On Sept. 13, three years and two days after the terrorist assault on the United States, the 10-year ban on assault weapons was allowed to sunset because of lack of interest.
An editorial in this paper used the words responsibility and accountability as suggested guidelines for civilian use of such weapons, which will now become available without any restrictions.
If the speed limit between Pendleton and Milton-Freewater were raised overnight to 90 mph, some people would drive that fast, or die trying. I suspect few people would consider their actions responsible. Of course, responsible people wouldn't raise the speed limit to 90 mph in the first place.

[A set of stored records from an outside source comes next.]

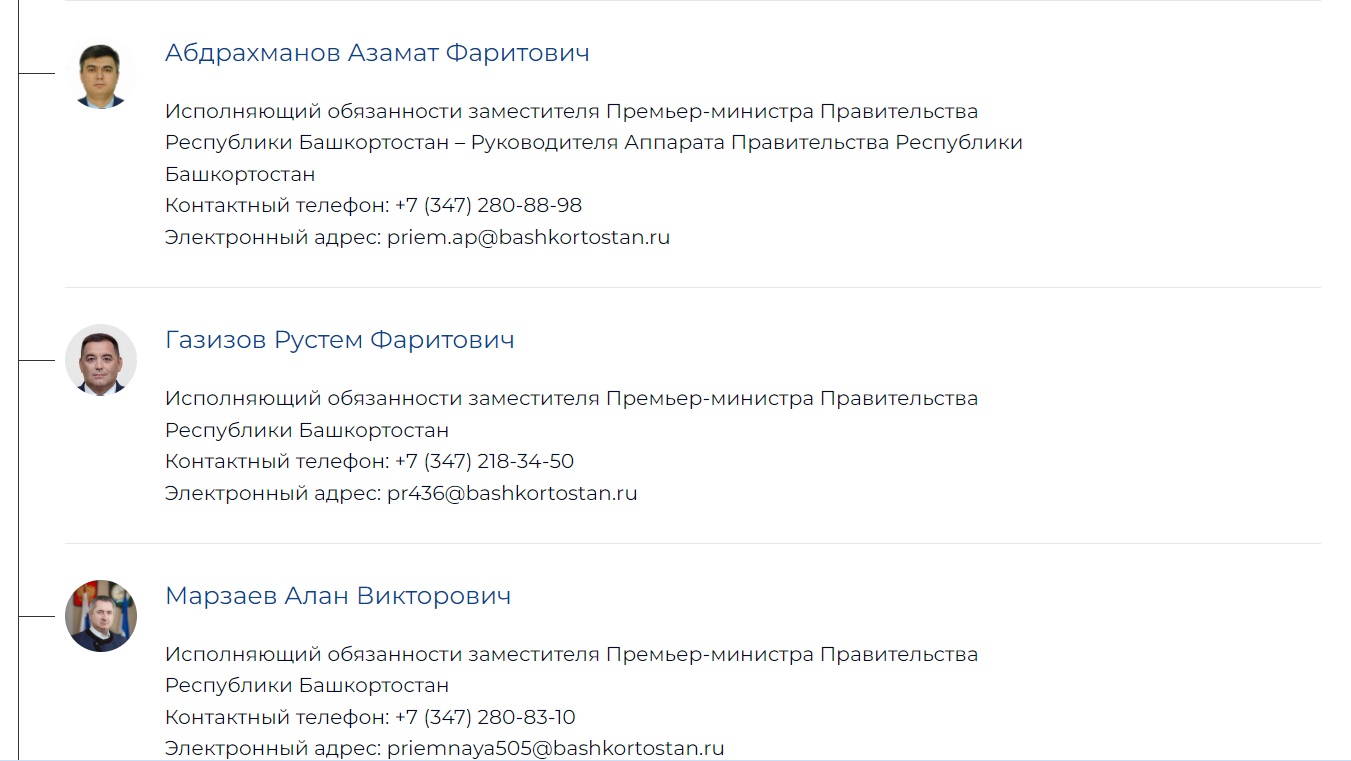This screenshot has height=761, width=1351.
Task: Click the pr436@bashkortostan.ru email address
Action: [x=512, y=494]
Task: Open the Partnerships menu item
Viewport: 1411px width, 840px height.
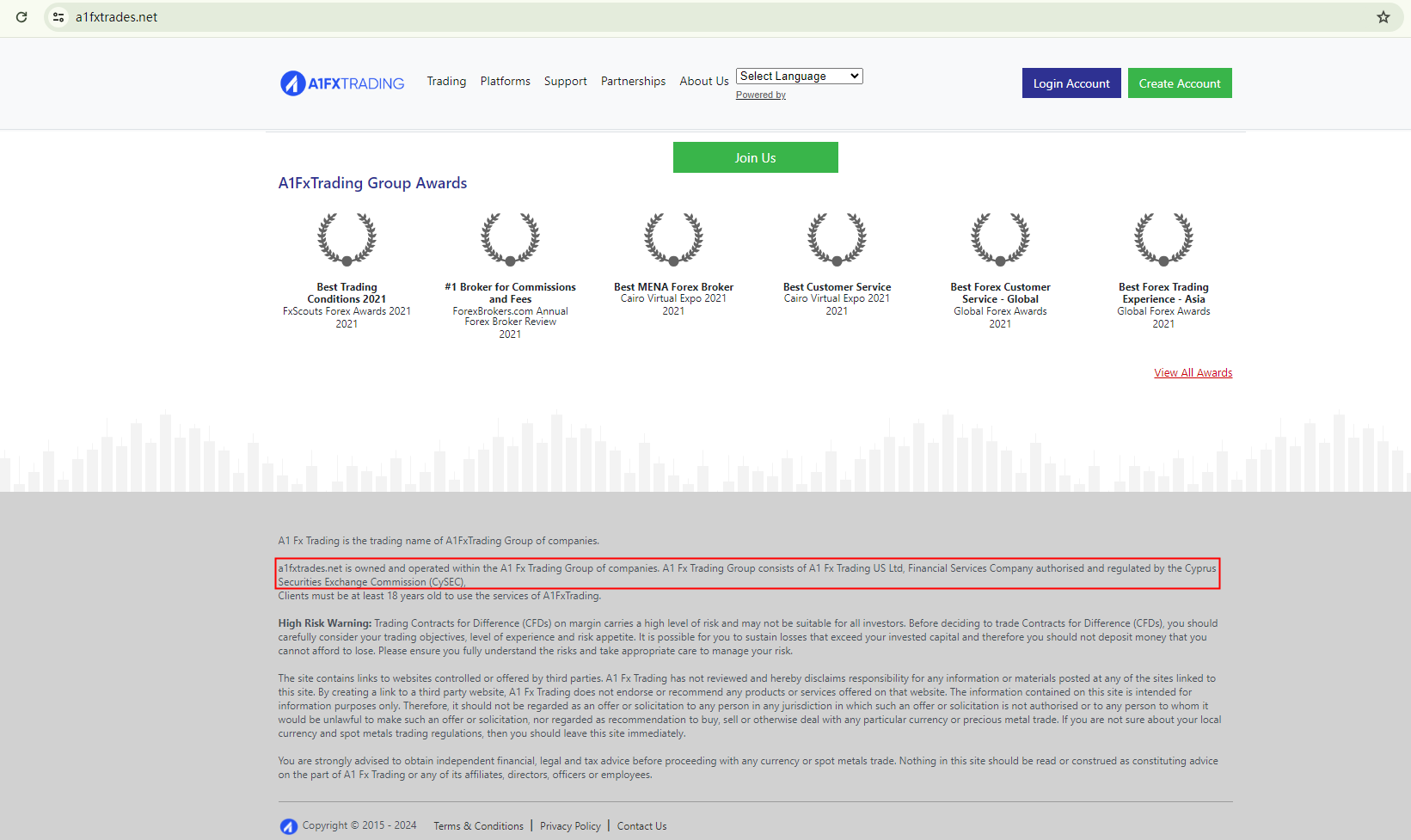Action: point(633,82)
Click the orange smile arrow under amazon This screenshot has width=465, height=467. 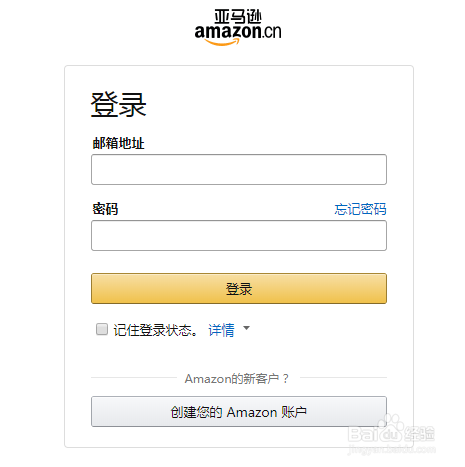222,42
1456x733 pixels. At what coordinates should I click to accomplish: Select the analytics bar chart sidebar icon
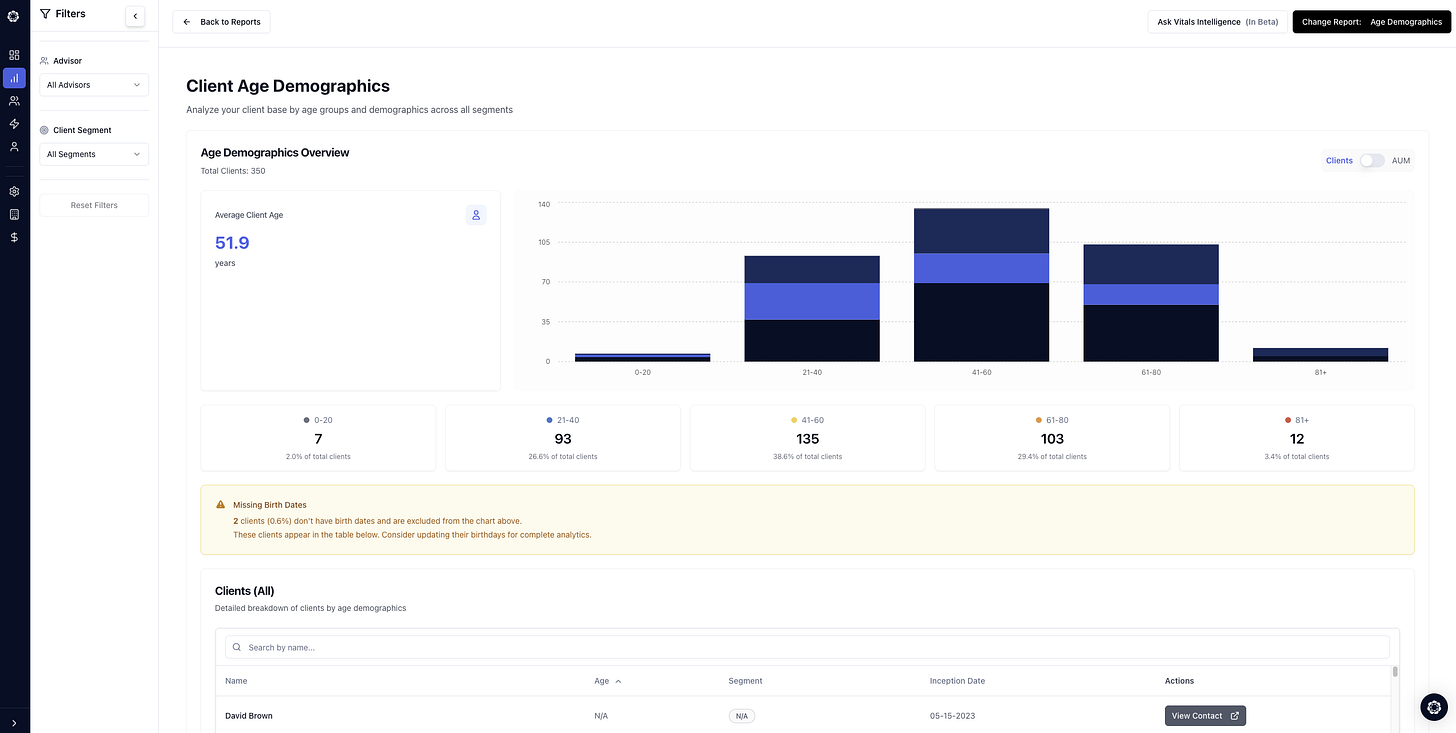14,77
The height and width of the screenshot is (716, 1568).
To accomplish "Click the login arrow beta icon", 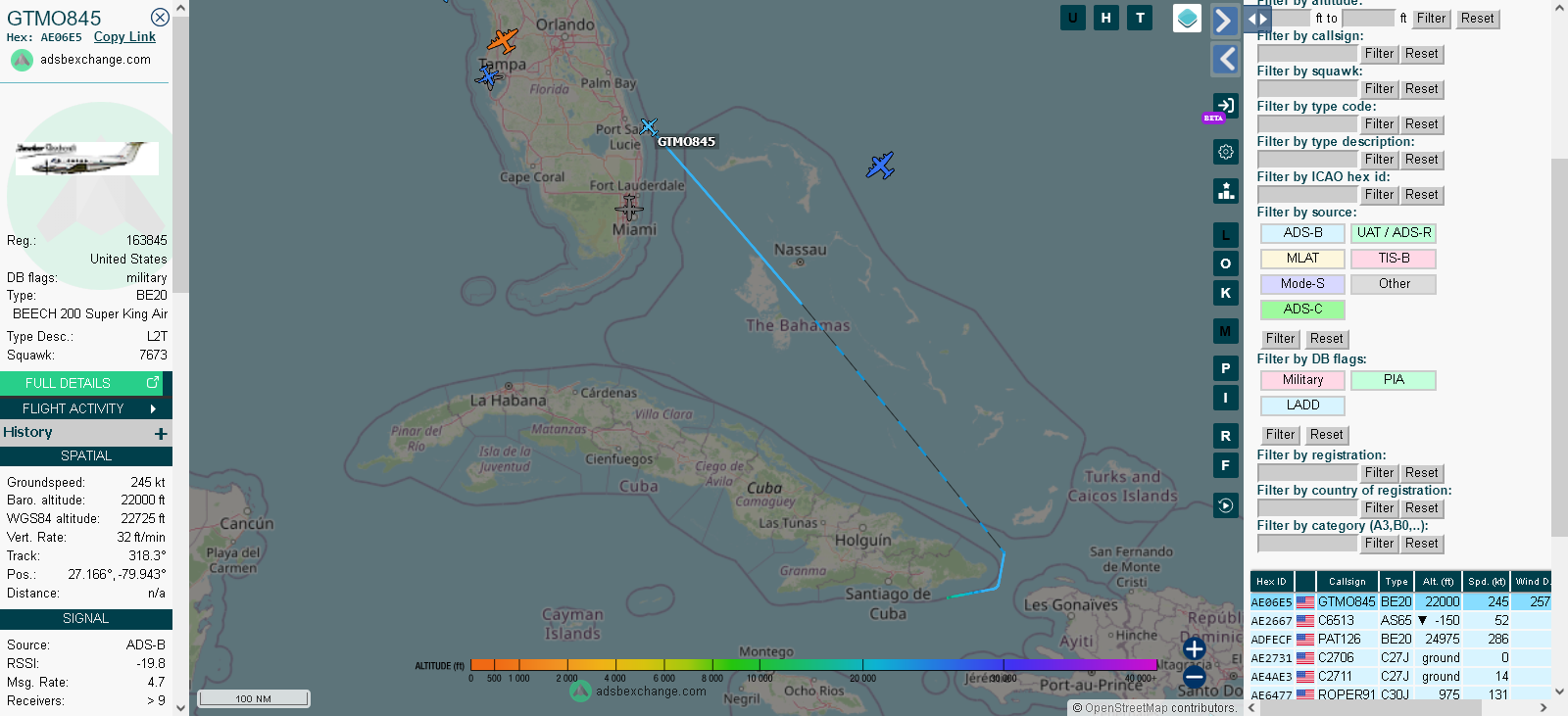I will tap(1225, 105).
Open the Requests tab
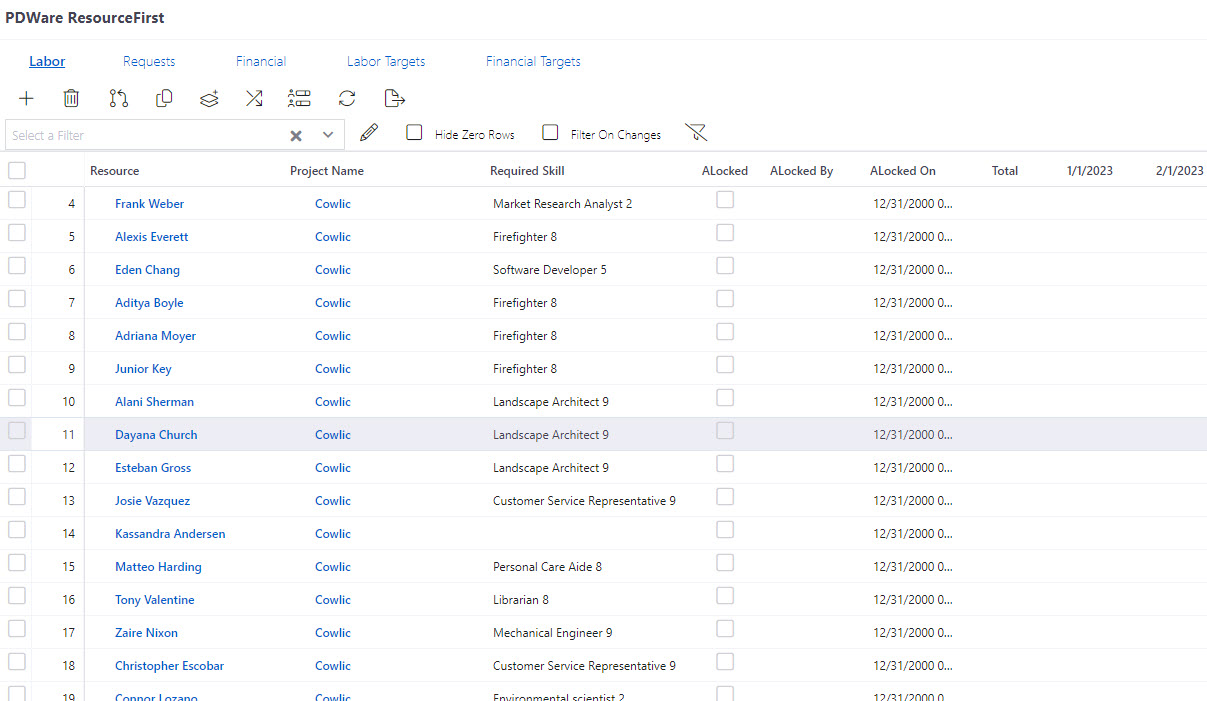This screenshot has width=1207, height=701. pos(149,61)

I realize this is rural America, where hunting is a way of life and gun ownership is held sacred, and I have no disagreement with either. However, military-style weapons with large magazines weren't designed for shooting ducks, rabbits, deer or other game animals.
Nor are they designed for target shooting, unless the "targets" are human beings.
I recall a weapons instructor saying, "If you can't blow their heads off, then lay down enough fire to keep their heads down so they can't shoot back at you."
And that was in reference to using a basic weapon of that period, the M1 rifle. High capacity, fully automatic arms are ideal for keeping heads down or blowing them off.
The debate on this subject has some gimmicky hyperbole on both sides; but one thing must surely be evident to almost anyone: Banning these types of weapons won't do any harm to us common, ordinary citizens.
Unlike the president, who likely would have lost some supporters if he had actually called upon the Congress to extend the ban.
Given the arm-twisting ability of the group in the White House and their propensity for using it, (note the highly touted, narrowly failed "energy bill" that John McCain dubbed "no lobbyist left behind," and the "prescription drug" bill that was passed only as a result of Herculean and unprecedented efforts, and which belongs in that same category).
Surely President Bush could have gotten cooperation from his part on an issue such as this.
The incident I mentioned regarding a lecture by the weapons instructor occurred a little more than 50 years ago during basic training. Isn't it remarkable that elements of one's military service are so easily remembered? I suppose it's because military service is a unique experience never to be forgotten.